What the task requires =
Hand back, word for word, the lines from the one containing "The width and height of the screenshot is (457, 419)." to the end of the records, both included, and leave out pictures.

Items listed in a dataset =
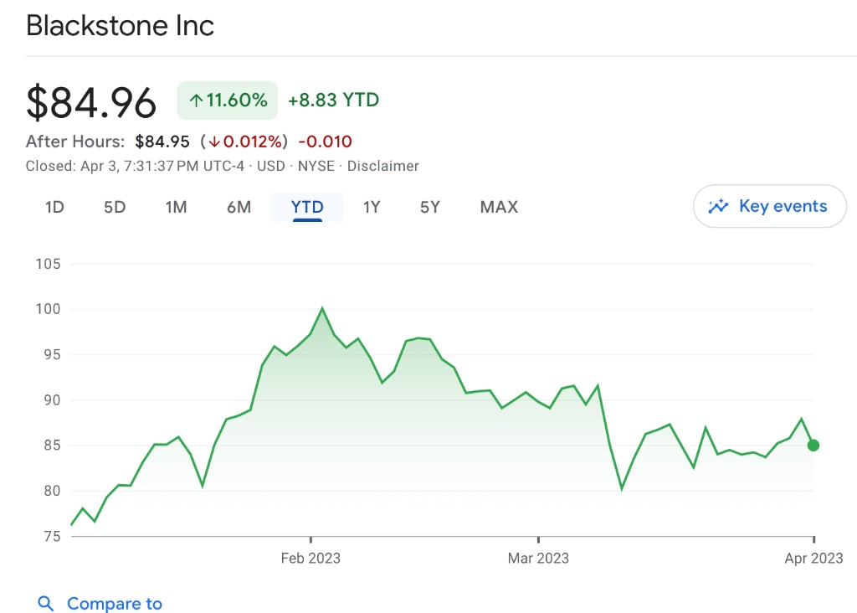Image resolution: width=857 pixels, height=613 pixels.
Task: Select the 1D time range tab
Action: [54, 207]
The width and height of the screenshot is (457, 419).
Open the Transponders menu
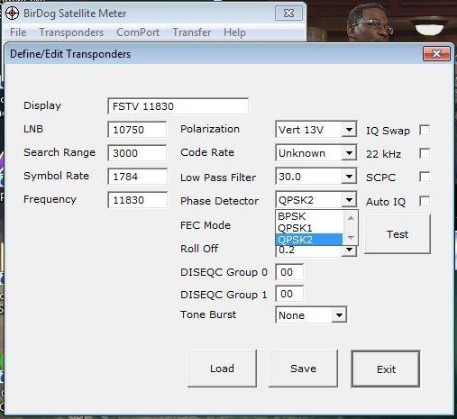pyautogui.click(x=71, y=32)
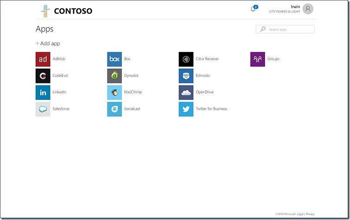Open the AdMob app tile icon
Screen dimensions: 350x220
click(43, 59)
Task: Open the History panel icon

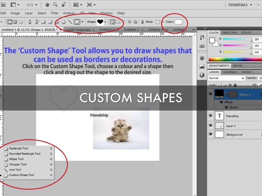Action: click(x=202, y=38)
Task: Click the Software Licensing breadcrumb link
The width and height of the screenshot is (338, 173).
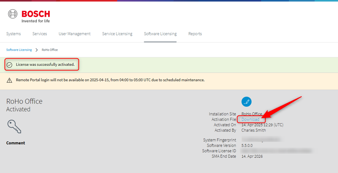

Written solution =
The width and height of the screenshot is (457, 419).
Open the Transponders menu
pyautogui.click(x=71, y=32)
Open the AdMob app tile icon
Screen dimensions: 350x220
click(43, 59)
Task: Open the History panel icon

Action: click(x=202, y=38)
Task: Click the Software Licensing breadcrumb link
The width and height of the screenshot is (338, 173).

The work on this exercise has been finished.